This is my snarky Sunday post that comes after a week of hearing the debate (in person and in the media) whether cheerleading should be counted as a sport. I won't enter into the debate here. You can check out the Title IX Blog for some coverage of the Quinnipiac University trial that has thrust this issue into arguably the brightest spotlight it has ever felt.
Debbie Yow, the newly appointed AD at North Carolina State, is largely responsible for introducing this debate into intercollegiate athletics and engendering the consternation over gender equity and Title IX. Competitive cheer was added to the list of varsity sports at Maryland while she was the AD there. UMD was the first school to do so. Maryland needed to add opportunities for women. It had several options including women's ice hockey (hence some of my bitterness), but the athletic department went with cheerleading which had previously been an athletic activity involving both sideline cheerleading and some competitive element.

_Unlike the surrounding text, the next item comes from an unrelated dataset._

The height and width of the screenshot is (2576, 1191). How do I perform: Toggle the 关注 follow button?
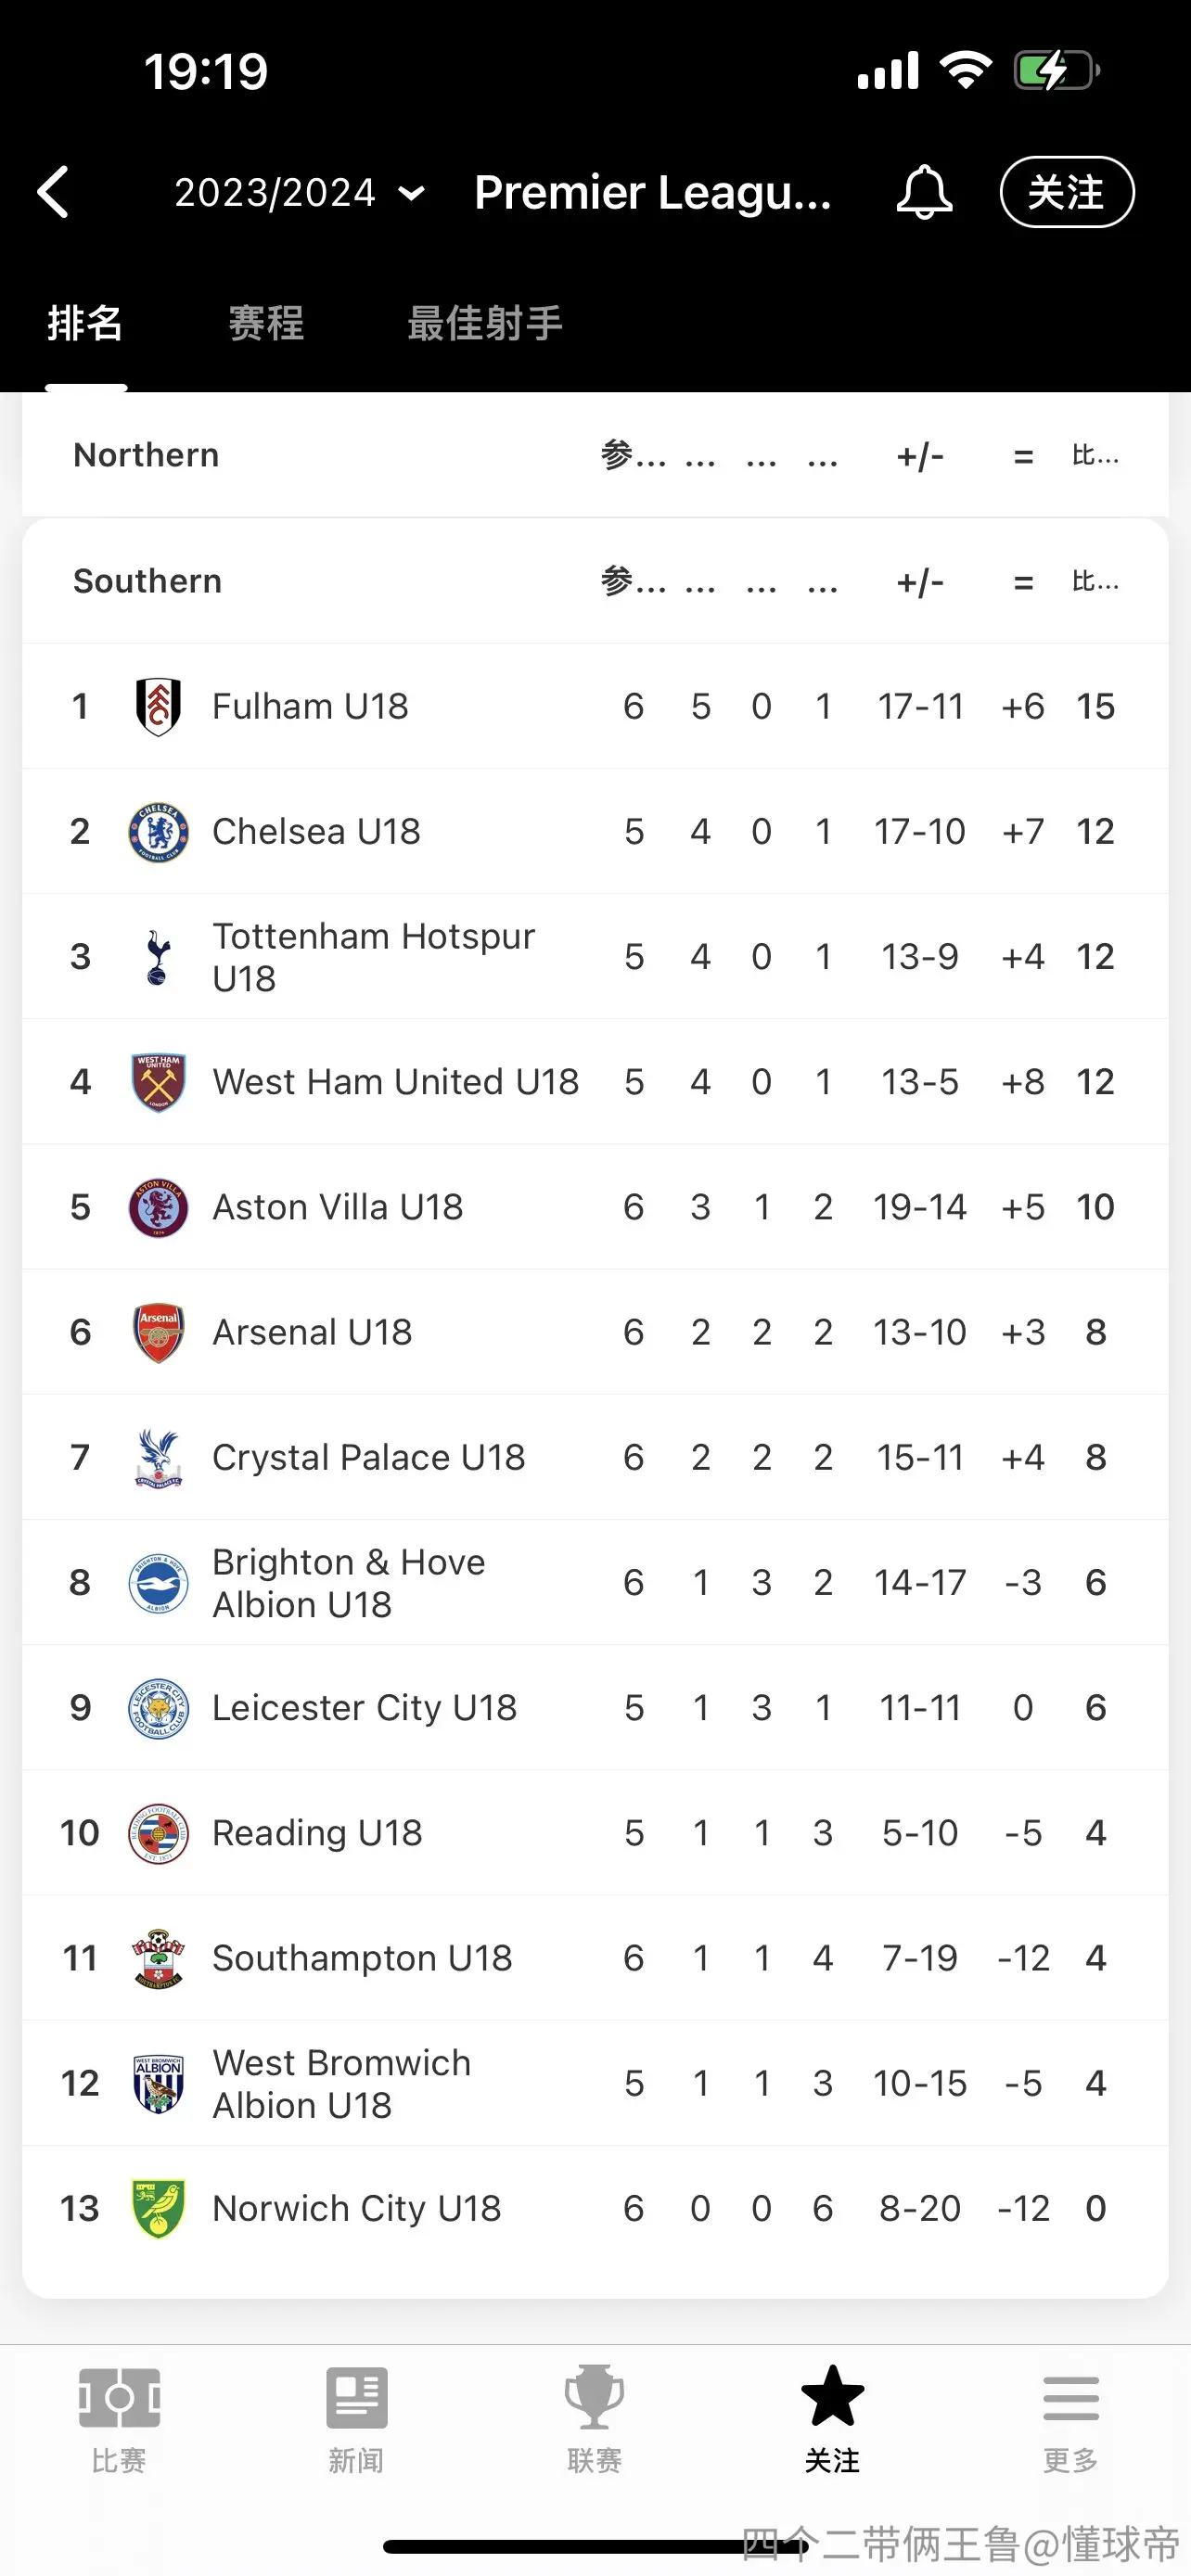point(1067,192)
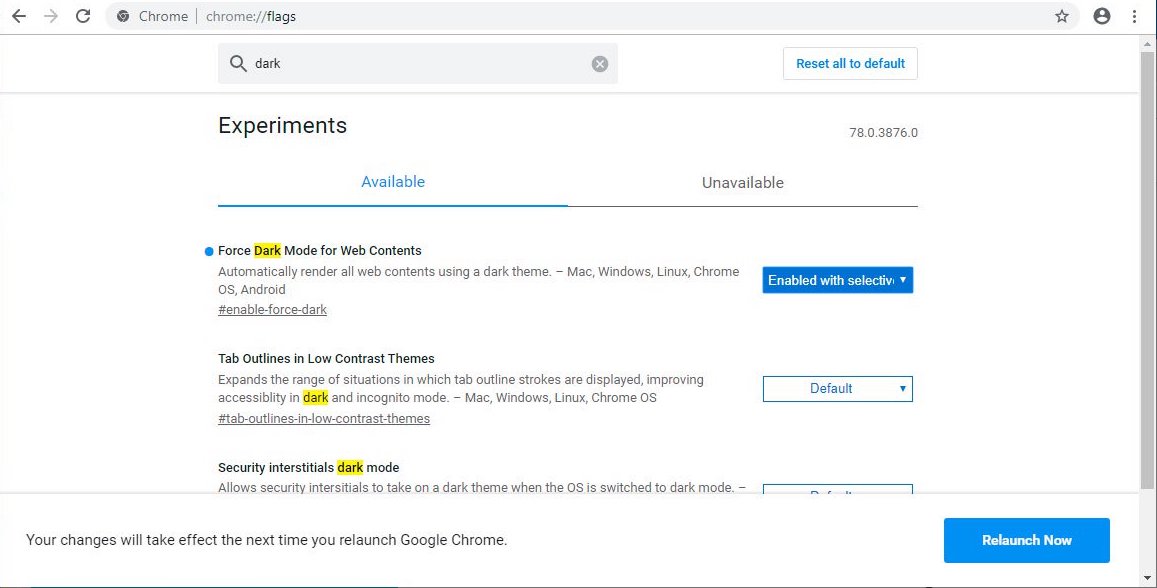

I am getting dangerously close to entering into the debate in a way I said I would not. So I will just note that the people at QU, who are trying to create a governing body for competitive cheer (one of the requirements for an activity to be considered a sport) must be psyched that the woman who created the first competitive cheer program in the country has moved to a new school. Now they may be able to count on another school to enter their little club (of less than ten schools).
I also want to note that some will celebrate, and have celebrated when she was at Maryland, Yow's position as an AD at a big-time athletics school--because she is a woman. That her position illustrates either progress (or re-progress if you look back just a little bit in history) or commitment to gender equity by some schools, or some sort of utopian gender blind society that we are in or near. [Or some combination of all of those.] Just because she is a woman, doesn't mean she is going to do any better or worse than others in a similar position. I too bemoan the lack of female administrators in athletics, but add "women and stir" is never really an effective strategy in any arena.* Sure, I haven't been entirely pleased with the way some men run athletic departments, but Yow too has played the game (rules created and enforced by men) to get where she is at. Maybe she always bought into the game, maybe she wanted to change the rules, maybe she just wanted to make enough space for herself on the playing field (I am getting carried away with this metaphor!). The thing is, I don't know if we can really say that she has helped (my version of help obviously) the situation for female student-athletes, athletics as a whole, or even female administrators and coaches. I don't know the full history of her tenure at UMD. I have heard things here and there, however. And since this isn't a trial, I admit hearsay into evidence.
* A point I will make again shortly when I post about a female sports reporter and her belief that we just move beyond Title IX.